Humm, it's hard for me to imagine what you mean
by a "potentially nonlinear system."

>This means I have phase locked TX and RX.
>
>Lets say I modulate a signal at f0 with sine at f1
>with 100% modulation:
>
>signal = sin(w0*t) * (0.5 + 0.5 * sin(w1*t))
>
>I then receive this signal and downmix it by multiplying
>with sin and cos of the carrier frequency, in complex
>writing:
>

If by the strange word "downmix" you mean
"complex down-conversion", then there should
be a minus sign before the 'i' in the above
exponent.

>I have then a complex baseband signal, in which I expect
>sidebands at +- f1.

Sounds correct so far.
(After down-conversion it's typical to pass the
down-converted signal through a lowpass filter
so that only energy in the neighborhood of
zero Hz remains.
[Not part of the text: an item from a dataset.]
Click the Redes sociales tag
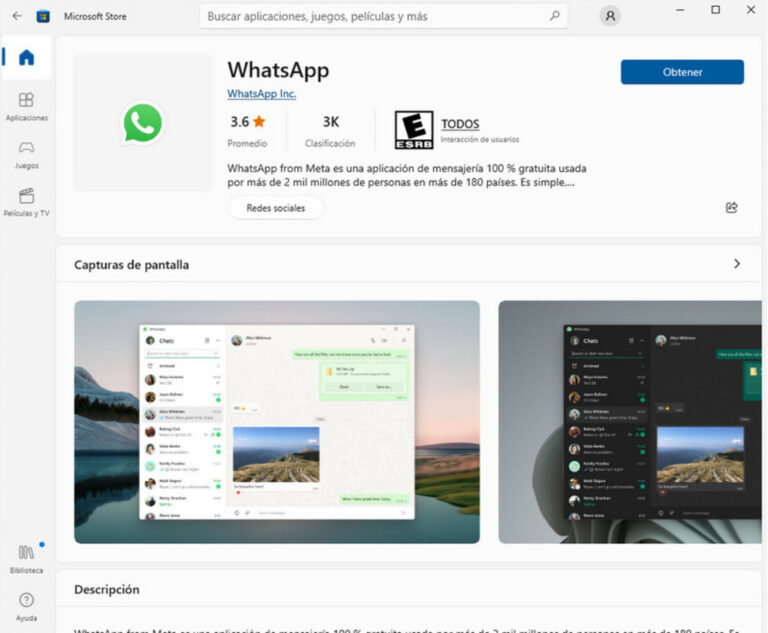The height and width of the screenshot is (633, 768). pos(275,207)
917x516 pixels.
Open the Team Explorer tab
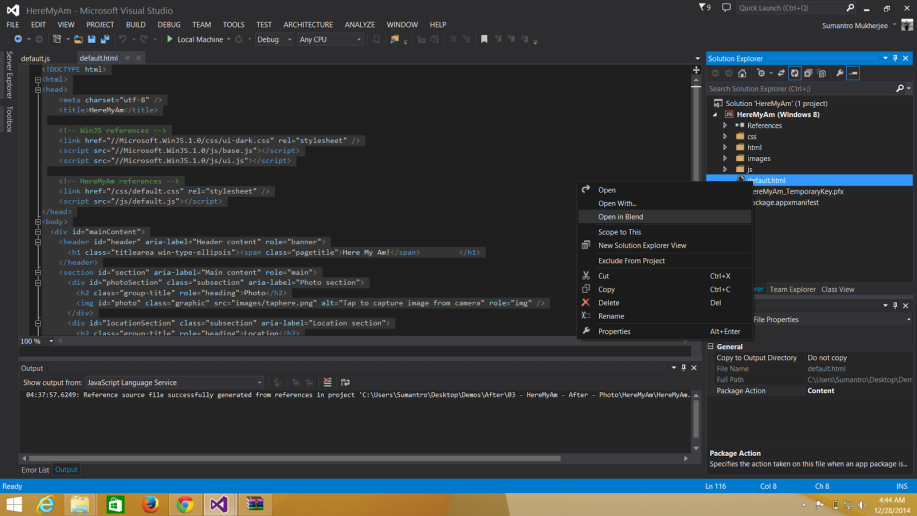(792, 290)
This, of course, requires two
real-valued filtering operations.)

>Lets say I am after the overtones of that f1 in the complex
>baseband signal. For example, I want to detect components
>at +-f2 with f2 = 2*f1.

Ah, now I think I understand what you mean in

It appears you want detect the power of unwanted
spectral components in your complex baseband signal
that were caused by the original real-valued AM signal
passing through some sort of nonlinear process.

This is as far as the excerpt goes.